Étienne-Jules Marey and Georges Demeny, 1889: Marey and Demeny developed several photographic techniques to study the movements of everything from humans to horses; 127 years ago, light painting was first used for scientific study (see the photos to the left).
Structure
Linkages are an essential part of many mechanisms. They can be used to change direction, alter speed and change the timing of moving parts.
Through the utilization of Motion Gen, we intricately simulate the nuanced movements of animal bones. Witness the seamless transformation of a skeletal structure into a lever, driving the entire mechanical leg with precision and efficiency.

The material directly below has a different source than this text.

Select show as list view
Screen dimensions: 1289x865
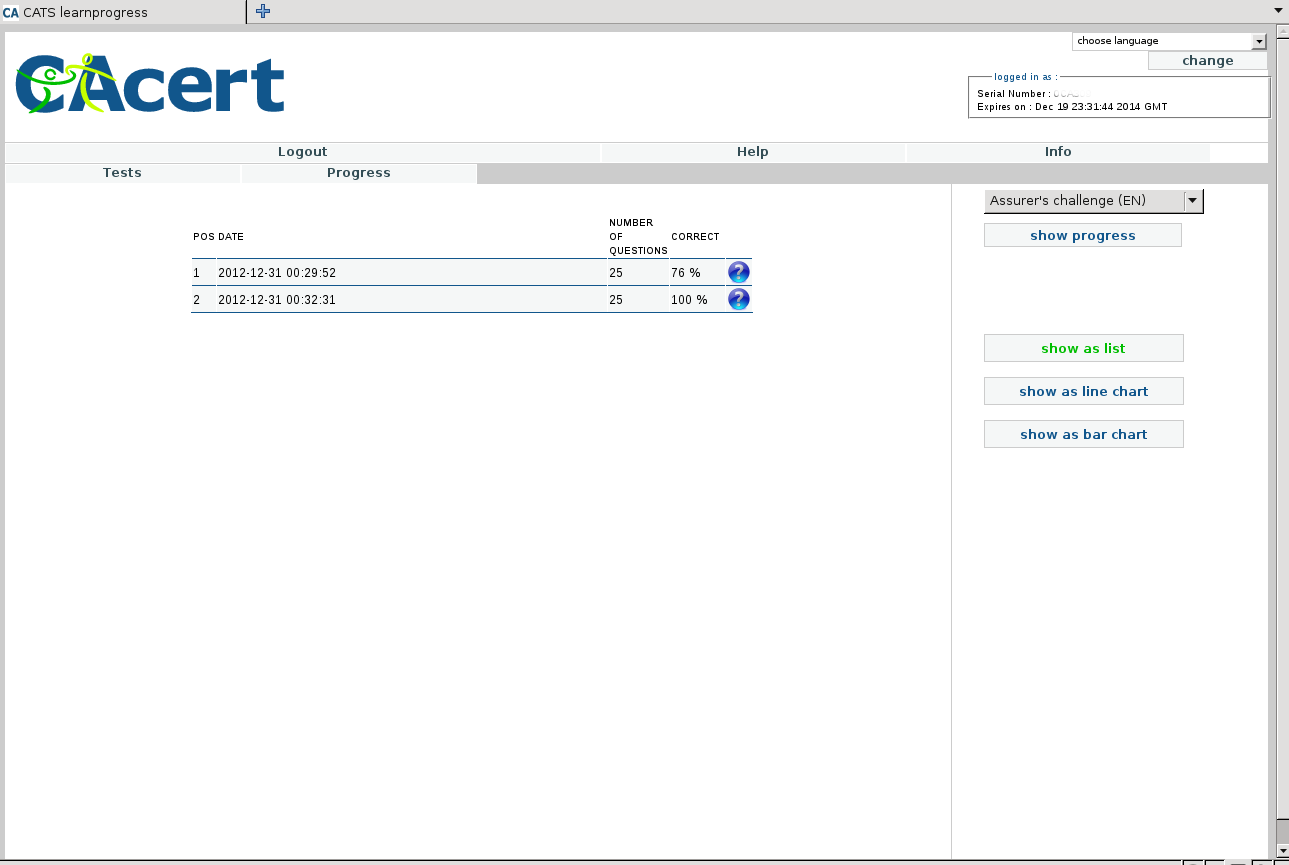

Design features 18 robotic legs with motor arranged in a circle, allowing for skeletal repeatability.
Technical Description
We use Arduino to connect two motor drivers. After testing the code with an ordinary servo motor, we change the motor to a 20kg motor. We use forloop to edit the movement of the code into a wave-like loop. When one motor moves, the next one will continue to move after one second.
User Scenario
Leveraging the P5 FaceNet technology, we adeptly detect human faces. Upon sensing an approaching individual, the creature engages a defensive response, manifesting in a distinctive shaking motion to protect itself. This integration showcases a dynamic intersection of facial recognition and responsive behavior, creating an interactive and engaging experience.
How do we plan to develop this project in the future?
Looking ahead, we envision expanding the applications of Dynamic Skeleton. Beyond its artistic and educational aspects, we are exploring potential collaborations in scientific research and entertainment. We believe this technology has untapped potential, and we're committed to pushing its boundaries. Additionally, we are open to feedback and collaboration, hoping to evolve the project based on the insights and ideas of a broader community.